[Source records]
┄┄┄┄┄┄

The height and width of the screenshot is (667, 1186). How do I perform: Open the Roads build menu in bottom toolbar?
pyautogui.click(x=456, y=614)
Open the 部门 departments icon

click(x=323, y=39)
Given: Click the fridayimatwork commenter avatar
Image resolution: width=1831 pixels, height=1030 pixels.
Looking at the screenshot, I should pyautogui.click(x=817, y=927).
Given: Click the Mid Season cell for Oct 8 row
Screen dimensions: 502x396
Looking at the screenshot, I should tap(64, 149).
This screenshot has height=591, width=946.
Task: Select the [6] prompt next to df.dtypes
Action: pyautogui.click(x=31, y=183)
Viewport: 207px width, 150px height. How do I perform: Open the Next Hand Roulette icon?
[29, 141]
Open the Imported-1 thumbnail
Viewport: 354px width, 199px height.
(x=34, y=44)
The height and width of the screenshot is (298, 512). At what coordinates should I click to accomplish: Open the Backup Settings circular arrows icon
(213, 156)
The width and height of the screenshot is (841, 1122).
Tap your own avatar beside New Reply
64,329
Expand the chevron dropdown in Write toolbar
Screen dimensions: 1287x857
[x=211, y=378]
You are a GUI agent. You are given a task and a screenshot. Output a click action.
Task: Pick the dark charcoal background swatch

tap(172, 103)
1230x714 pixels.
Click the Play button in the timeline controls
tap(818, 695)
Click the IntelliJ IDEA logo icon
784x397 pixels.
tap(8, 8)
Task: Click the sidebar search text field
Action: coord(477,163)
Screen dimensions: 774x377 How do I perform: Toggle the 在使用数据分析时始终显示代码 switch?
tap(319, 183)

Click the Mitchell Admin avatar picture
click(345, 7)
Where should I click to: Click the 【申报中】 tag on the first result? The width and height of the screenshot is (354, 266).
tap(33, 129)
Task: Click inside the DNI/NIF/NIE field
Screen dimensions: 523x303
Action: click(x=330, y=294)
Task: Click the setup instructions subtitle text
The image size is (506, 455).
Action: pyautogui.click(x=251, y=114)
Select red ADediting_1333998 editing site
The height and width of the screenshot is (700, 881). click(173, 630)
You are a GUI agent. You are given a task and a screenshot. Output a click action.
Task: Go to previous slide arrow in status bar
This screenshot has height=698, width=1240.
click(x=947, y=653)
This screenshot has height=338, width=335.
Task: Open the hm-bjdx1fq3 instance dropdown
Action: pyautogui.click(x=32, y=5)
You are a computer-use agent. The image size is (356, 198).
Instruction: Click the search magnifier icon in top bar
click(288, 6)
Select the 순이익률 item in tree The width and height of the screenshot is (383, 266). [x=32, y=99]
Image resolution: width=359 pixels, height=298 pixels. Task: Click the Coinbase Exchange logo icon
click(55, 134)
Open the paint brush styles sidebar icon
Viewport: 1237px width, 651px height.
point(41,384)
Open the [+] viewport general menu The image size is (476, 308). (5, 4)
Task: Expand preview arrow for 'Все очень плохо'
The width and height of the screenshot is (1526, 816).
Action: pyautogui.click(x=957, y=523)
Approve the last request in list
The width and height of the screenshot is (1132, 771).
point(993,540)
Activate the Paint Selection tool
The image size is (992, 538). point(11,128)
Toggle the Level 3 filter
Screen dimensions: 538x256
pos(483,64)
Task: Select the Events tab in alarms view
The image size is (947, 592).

┄┄┄┄┄┄

→ **Problem statement**
Reproduce every line of the records above without any alteration.

→ **Solution to the exercise**
The height and width of the screenshot is (667, 1186). How do I perform: Open the Roads build menu in bottom toolbar?
pyautogui.click(x=456, y=614)
Open the 部门 departments icon

click(x=323, y=39)
Given: Click the fridayimatwork commenter avatar
Image resolution: width=1831 pixels, height=1030 pixels.
Looking at the screenshot, I should pyautogui.click(x=817, y=927).
Given: Click the Mid Season cell for Oct 8 row
Screen dimensions: 502x396
Looking at the screenshot, I should tap(64, 149).
This screenshot has height=591, width=946.
Task: Select the [6] prompt next to df.dtypes
Action: pyautogui.click(x=31, y=183)
Viewport: 207px width, 150px height. How do I perform: Open the Next Hand Roulette icon?
[29, 141]
Open the Imported-1 thumbnail
Viewport: 354px width, 199px height.
(x=34, y=44)
The height and width of the screenshot is (298, 512). At what coordinates should I click to accomplish: Open the Backup Settings circular arrows icon
(213, 156)
The width and height of the screenshot is (841, 1122).
Tap your own avatar beside New Reply
64,329
Expand the chevron dropdown in Write toolbar
Screen dimensions: 1287x857
[x=211, y=378]
You are a GUI agent. You are given a task and a screenshot. Output a click action.
Task: Pick the dark charcoal background swatch

tap(172, 103)
1230x714 pixels.
Click the Play button in the timeline controls
tap(818, 695)
Click the IntelliJ IDEA logo icon
784x397 pixels.
tap(8, 8)
Task: Click the sidebar search text field
Action: coord(477,163)
Screen dimensions: 774x377 How do I perform: Toggle the 在使用数据分析时始终显示代码 switch?
tap(319, 183)

Click the Mitchell Admin avatar picture
click(345, 7)
Where should I click to: Click the 【申报中】 tag on the first result? The width and height of the screenshot is (354, 266).
tap(33, 129)
Task: Click inside the DNI/NIF/NIE field
Screen dimensions: 523x303
Action: click(x=330, y=294)
Task: Click the setup instructions subtitle text
The image size is (506, 455).
Action: pyautogui.click(x=251, y=114)
Select red ADediting_1333998 editing site
The height and width of the screenshot is (700, 881). click(173, 630)
You are a GUI agent. You are given a task and a screenshot. Output a click action.
Task: Go to previous slide arrow in status bar
This screenshot has height=698, width=1240.
click(x=947, y=653)
This screenshot has height=338, width=335.
Task: Open the hm-bjdx1fq3 instance dropdown
Action: pyautogui.click(x=32, y=5)
You are a computer-use agent. The image size is (356, 198).
Instruction: Click the search magnifier icon in top bar
click(288, 6)
Select the 순이익률 item in tree The width and height of the screenshot is (383, 266). [x=32, y=99]
Image resolution: width=359 pixels, height=298 pixels. Task: Click the Coinbase Exchange logo icon
click(55, 134)
Open the paint brush styles sidebar icon
Viewport: 1237px width, 651px height.
point(41,384)
Open the [+] viewport general menu The image size is (476, 308). (5, 4)
Task: Expand preview arrow for 'Все очень плохо'
The width and height of the screenshot is (1526, 816).
Action: pyautogui.click(x=957, y=523)
Approve the last request in list
The width and height of the screenshot is (1132, 771).
point(993,540)
Activate the Paint Selection tool
The image size is (992, 538). point(11,128)
Toggle the Level 3 filter
Screen dimensions: 538x256
pos(483,64)
Task: Select the Events tab in alarms view
The image size is (947, 592).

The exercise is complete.